Stored items:
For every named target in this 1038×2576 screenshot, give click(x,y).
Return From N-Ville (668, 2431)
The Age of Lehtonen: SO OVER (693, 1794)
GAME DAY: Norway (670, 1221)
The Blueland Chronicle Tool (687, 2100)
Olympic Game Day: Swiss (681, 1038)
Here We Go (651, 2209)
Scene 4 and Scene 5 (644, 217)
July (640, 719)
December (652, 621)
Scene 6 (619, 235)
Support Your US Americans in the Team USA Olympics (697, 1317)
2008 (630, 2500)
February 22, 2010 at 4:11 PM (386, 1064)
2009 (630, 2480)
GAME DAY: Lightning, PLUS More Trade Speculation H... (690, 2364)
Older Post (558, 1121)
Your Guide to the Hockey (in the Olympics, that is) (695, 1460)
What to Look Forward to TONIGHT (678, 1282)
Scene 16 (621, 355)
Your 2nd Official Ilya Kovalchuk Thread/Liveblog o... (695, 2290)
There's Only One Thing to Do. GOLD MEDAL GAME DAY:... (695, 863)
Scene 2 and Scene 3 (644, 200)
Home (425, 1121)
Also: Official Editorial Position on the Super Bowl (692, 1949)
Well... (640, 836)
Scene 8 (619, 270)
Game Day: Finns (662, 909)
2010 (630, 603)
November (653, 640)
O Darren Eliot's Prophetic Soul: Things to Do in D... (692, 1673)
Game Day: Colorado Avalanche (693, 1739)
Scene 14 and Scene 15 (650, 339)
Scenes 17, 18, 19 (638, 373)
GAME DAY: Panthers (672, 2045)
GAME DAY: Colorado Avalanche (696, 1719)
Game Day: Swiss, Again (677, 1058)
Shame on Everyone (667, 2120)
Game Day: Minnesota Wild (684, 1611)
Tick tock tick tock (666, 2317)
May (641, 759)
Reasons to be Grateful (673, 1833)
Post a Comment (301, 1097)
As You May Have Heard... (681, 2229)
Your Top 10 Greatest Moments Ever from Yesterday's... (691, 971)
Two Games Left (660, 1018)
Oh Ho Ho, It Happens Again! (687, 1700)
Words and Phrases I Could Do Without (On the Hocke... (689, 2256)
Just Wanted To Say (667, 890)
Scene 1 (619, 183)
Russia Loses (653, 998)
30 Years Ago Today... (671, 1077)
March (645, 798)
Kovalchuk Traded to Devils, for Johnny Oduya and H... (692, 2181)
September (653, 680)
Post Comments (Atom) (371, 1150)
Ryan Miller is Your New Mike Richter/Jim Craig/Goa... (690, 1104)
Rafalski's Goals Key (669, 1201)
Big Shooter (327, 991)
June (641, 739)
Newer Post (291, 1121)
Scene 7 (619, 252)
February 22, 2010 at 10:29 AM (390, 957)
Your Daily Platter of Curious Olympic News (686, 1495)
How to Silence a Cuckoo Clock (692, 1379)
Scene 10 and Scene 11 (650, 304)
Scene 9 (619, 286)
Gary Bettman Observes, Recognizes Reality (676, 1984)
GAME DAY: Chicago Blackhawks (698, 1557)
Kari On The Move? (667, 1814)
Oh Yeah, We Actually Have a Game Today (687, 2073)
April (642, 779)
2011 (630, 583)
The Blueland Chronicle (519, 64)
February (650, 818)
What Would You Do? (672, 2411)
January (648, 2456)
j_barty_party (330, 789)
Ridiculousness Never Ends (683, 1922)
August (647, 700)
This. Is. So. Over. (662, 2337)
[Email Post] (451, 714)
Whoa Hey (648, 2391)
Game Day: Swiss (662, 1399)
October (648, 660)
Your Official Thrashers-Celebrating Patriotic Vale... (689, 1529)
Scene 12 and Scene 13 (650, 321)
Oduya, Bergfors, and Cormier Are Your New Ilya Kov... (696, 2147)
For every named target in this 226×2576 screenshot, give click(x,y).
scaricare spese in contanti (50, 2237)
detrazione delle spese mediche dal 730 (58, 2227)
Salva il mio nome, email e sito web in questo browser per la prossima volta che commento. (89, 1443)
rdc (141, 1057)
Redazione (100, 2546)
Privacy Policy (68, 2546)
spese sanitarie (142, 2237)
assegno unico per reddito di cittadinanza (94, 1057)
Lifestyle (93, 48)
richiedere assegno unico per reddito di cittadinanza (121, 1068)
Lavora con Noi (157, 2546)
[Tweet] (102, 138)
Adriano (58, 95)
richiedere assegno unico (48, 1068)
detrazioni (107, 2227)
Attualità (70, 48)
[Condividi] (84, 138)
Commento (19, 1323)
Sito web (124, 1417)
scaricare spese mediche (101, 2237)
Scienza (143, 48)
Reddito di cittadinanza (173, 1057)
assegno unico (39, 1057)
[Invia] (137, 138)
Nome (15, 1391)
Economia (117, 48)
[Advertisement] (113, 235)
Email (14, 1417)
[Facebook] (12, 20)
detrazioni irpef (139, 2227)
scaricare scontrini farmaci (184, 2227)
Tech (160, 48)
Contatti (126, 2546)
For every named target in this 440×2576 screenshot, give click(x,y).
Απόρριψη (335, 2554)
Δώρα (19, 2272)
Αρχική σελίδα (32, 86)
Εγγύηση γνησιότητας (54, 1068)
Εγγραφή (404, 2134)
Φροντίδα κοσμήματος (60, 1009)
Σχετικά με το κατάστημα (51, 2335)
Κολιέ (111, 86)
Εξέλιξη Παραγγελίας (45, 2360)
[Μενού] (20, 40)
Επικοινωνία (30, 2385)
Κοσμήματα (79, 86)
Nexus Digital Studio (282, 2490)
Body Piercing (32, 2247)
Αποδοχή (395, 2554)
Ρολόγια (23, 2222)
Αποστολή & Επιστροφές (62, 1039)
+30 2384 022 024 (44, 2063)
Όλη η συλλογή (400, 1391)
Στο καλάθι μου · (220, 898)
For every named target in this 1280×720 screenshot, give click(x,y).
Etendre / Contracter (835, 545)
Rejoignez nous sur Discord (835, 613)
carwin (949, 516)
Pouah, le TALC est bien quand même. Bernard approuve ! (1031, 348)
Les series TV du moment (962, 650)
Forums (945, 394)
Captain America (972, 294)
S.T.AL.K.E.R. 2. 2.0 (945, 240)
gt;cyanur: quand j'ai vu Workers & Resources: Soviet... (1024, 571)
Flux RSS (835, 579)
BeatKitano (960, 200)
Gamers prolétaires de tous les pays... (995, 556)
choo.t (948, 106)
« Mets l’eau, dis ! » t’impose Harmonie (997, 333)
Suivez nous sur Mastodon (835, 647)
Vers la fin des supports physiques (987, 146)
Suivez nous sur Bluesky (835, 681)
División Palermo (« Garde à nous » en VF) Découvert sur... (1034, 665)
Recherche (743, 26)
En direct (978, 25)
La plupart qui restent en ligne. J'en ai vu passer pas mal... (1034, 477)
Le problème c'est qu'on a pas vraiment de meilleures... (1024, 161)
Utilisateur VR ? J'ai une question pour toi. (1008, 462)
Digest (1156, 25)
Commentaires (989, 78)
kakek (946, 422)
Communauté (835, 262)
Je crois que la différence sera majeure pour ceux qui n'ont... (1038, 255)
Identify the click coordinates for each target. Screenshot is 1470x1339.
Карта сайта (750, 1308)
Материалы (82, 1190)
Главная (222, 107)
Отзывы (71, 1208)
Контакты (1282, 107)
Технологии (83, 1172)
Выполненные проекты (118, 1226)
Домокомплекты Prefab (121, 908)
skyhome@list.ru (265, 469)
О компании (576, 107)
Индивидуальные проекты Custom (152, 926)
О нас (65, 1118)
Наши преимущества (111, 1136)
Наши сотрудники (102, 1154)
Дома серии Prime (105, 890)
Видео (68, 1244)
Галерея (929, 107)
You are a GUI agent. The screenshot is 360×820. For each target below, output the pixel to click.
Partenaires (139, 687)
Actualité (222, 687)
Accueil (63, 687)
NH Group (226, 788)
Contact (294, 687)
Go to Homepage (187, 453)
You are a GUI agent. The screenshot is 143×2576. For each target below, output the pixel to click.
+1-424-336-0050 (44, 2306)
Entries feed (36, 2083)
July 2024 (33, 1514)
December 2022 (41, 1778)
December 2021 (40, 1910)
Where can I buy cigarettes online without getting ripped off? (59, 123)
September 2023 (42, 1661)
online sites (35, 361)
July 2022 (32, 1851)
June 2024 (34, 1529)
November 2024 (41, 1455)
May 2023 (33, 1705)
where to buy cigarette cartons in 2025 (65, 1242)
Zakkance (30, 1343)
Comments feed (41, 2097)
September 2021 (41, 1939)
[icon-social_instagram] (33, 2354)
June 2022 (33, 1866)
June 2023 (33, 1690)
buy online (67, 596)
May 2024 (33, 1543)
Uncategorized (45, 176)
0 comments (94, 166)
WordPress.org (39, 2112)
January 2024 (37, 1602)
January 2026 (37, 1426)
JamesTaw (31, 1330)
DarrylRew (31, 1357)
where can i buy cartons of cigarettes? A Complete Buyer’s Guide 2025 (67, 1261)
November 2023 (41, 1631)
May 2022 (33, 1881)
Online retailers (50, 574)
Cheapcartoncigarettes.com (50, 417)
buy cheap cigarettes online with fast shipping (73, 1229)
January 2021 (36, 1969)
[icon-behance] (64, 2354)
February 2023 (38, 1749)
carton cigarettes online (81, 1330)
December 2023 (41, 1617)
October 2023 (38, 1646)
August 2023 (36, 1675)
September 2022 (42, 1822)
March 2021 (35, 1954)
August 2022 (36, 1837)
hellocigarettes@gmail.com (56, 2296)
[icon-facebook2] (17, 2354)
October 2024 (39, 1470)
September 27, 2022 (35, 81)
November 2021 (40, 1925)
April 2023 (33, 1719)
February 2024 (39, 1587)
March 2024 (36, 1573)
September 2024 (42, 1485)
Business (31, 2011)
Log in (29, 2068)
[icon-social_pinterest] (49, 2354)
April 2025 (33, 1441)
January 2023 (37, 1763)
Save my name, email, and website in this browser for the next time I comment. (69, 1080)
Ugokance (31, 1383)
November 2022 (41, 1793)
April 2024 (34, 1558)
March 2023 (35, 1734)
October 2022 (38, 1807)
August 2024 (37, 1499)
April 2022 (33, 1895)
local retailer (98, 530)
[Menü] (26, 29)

*PROBLEM DESCRIPTION*: From the entries above, extract only the lines running from the one containing "Scene 1 (619, 183)" through the one containing "Ryan Miller is", inclusive.

*ANSWER BOX*:
Scene 1 (619, 183)
Russia Loses (653, 998)
30 Years Ago Today... (671, 1077)
March (645, 798)
Kovalchuk Traded to Devils, for Johnny Oduya and H... (692, 2181)
September (653, 680)
Post Comments (Atom) (371, 1150)
Ryan Miller is Your New Mike Richter/Jim Craig/Goa... (690, 1104)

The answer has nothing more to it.